# Earbuds make my Nokia X3-02 mobile short.



## Sindydoll (Feb 5, 2011)

Hi. 
The above Nokia came with a handsfree headset/mic with awful quality. These have just recently been lost. 
I like to listen to music and still be able to talk whilst out and about, &actually use the headset/mic for every conversation as I like to be, well, hands free writing etc. 
I tried a pair of Blackberry spares, which sound hollow, and within seconds they make the phone short and reboot. 
I sought help from Nokia - they suggested hard reset, which I performed. Not helpful. 
I have tried other head phones without mic and they are fine. I've tried brand mic adapters. They also short. 

I explained the prob to a guy in an electronics shop - he let me try his mic adapter. It worked fine - sound good, mic worked, no shorting - they didn't stock that item  

the Blackberry headset has good sound usually - any clues as to why the randomness of different item functionality here? 
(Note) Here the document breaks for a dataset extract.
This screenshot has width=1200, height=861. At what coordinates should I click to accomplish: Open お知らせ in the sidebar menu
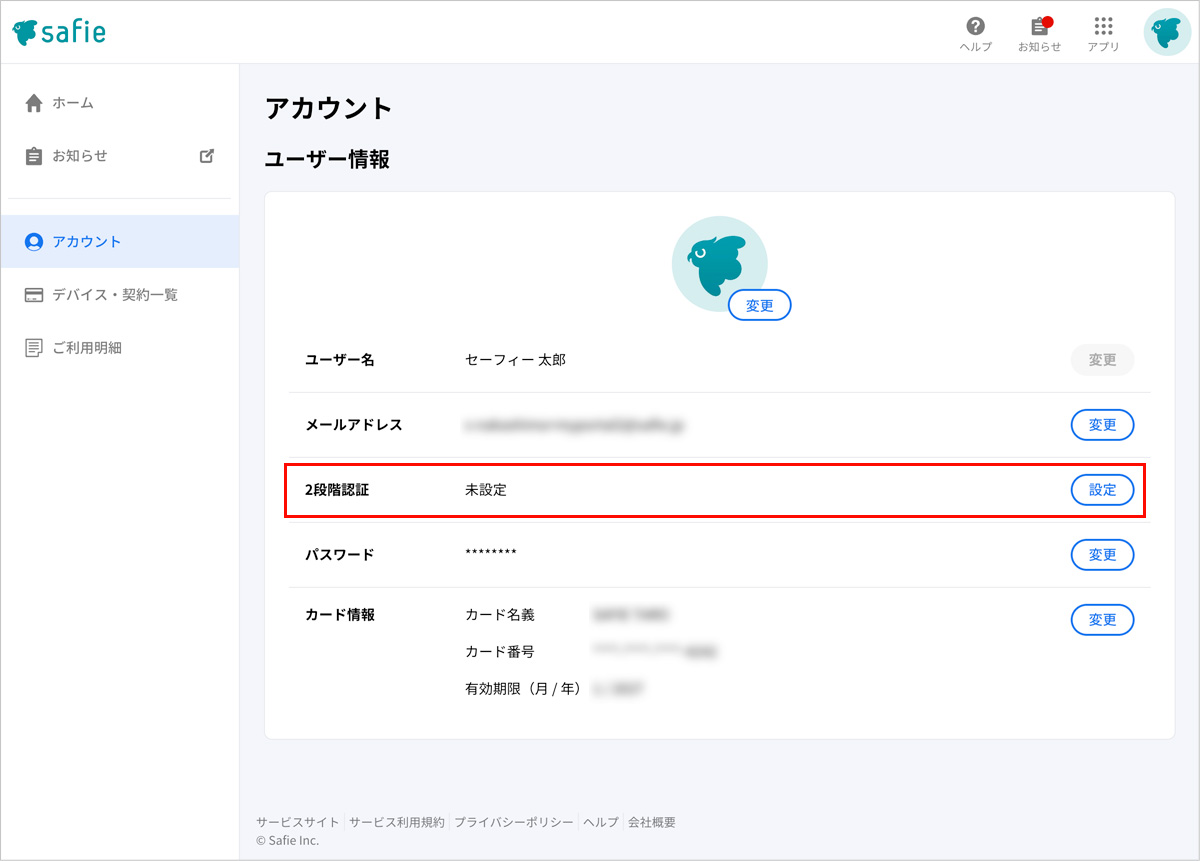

The dude in the shop explained the rings on the 3.5mm jack as being mono, stereo and mic. But why do some work and others short? The £20 branded adapter shorted the phone. The BB headset shorts the phone. The cheap non-brand adapter from whereabouts unknown worked great. The 2ringed headsets/phones work great but don't have mic. 
Obviously I don't want to shell out cash until I know the definitive answer.

Many thanks.


----------